[Study material Boundary: Start]

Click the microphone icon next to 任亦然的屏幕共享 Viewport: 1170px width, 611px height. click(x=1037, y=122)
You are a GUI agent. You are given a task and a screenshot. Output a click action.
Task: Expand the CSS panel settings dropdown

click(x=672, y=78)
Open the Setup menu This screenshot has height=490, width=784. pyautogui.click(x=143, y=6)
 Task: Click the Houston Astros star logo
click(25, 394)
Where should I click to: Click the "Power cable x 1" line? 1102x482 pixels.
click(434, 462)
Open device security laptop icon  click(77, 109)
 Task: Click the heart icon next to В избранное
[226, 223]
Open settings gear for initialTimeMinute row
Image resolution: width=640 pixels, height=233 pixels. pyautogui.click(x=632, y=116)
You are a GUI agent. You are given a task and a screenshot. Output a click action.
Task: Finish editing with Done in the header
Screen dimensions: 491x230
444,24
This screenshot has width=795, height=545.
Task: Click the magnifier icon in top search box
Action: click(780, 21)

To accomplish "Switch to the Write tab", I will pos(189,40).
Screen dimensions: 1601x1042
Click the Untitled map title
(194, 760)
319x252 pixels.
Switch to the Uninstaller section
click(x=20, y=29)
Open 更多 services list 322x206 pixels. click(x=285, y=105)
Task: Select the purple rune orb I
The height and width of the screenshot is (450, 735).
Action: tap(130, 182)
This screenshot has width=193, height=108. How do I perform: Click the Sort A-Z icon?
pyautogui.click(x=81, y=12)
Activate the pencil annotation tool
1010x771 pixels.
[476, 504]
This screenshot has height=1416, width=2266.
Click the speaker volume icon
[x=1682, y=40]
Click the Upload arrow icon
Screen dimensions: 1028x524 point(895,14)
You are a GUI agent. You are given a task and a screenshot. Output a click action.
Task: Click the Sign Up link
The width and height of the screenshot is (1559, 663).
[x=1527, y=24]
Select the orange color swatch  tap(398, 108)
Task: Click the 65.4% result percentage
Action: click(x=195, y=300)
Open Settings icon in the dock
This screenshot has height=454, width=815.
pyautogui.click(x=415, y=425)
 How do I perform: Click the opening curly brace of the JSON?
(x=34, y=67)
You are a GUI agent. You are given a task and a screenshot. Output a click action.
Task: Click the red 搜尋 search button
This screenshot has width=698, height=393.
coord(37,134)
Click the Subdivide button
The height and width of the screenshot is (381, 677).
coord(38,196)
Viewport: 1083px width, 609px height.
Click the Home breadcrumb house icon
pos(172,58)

[Study material Boundary: End]

Task statement
Set the material down exactly as written, starting at its first line. The line containing "Open Settings icon in the dock" is the last one to include.

Task response
Click the microphone icon next to 任亦然的屏幕共享 Viewport: 1170px width, 611px height. click(x=1037, y=122)
You are a GUI agent. You are given a task and a screenshot. Output a click action.
Task: Expand the CSS panel settings dropdown

click(x=672, y=78)
Open the Setup menu This screenshot has height=490, width=784. pyautogui.click(x=143, y=6)
 Task: Click the Houston Astros star logo
click(25, 394)
Where should I click to: Click the "Power cable x 1" line? 1102x482 pixels.
click(434, 462)
Open device security laptop icon  click(77, 109)
 Task: Click the heart icon next to В избранное
[226, 223]
Open settings gear for initialTimeMinute row
Image resolution: width=640 pixels, height=233 pixels. pyautogui.click(x=632, y=116)
You are a GUI agent. You are given a task and a screenshot. Output a click action.
Task: Finish editing with Done in the header
Screen dimensions: 491x230
444,24
This screenshot has width=795, height=545.
Task: Click the magnifier icon in top search box
Action: click(780, 21)

To accomplish "Switch to the Write tab", I will pos(189,40).
Screen dimensions: 1601x1042
Click the Untitled map title
(194, 760)
319x252 pixels.
Switch to the Uninstaller section
click(x=20, y=29)
Open 更多 services list 322x206 pixels. click(x=285, y=105)
Task: Select the purple rune orb I
The height and width of the screenshot is (450, 735).
Action: tap(130, 182)
This screenshot has width=193, height=108. How do I perform: Click the Sort A-Z icon?
pyautogui.click(x=81, y=12)
Activate the pencil annotation tool
1010x771 pixels.
[476, 504]
This screenshot has height=1416, width=2266.
Click the speaker volume icon
[x=1682, y=40]
Click the Upload arrow icon
Screen dimensions: 1028x524 point(895,14)
You are a GUI agent. You are given a task and a screenshot. Output a click action.
Task: Click the Sign Up link
The width and height of the screenshot is (1559, 663).
[x=1527, y=24]
Select the orange color swatch  tap(398, 108)
Task: Click the 65.4% result percentage
Action: click(x=195, y=300)
Open Settings icon in the dock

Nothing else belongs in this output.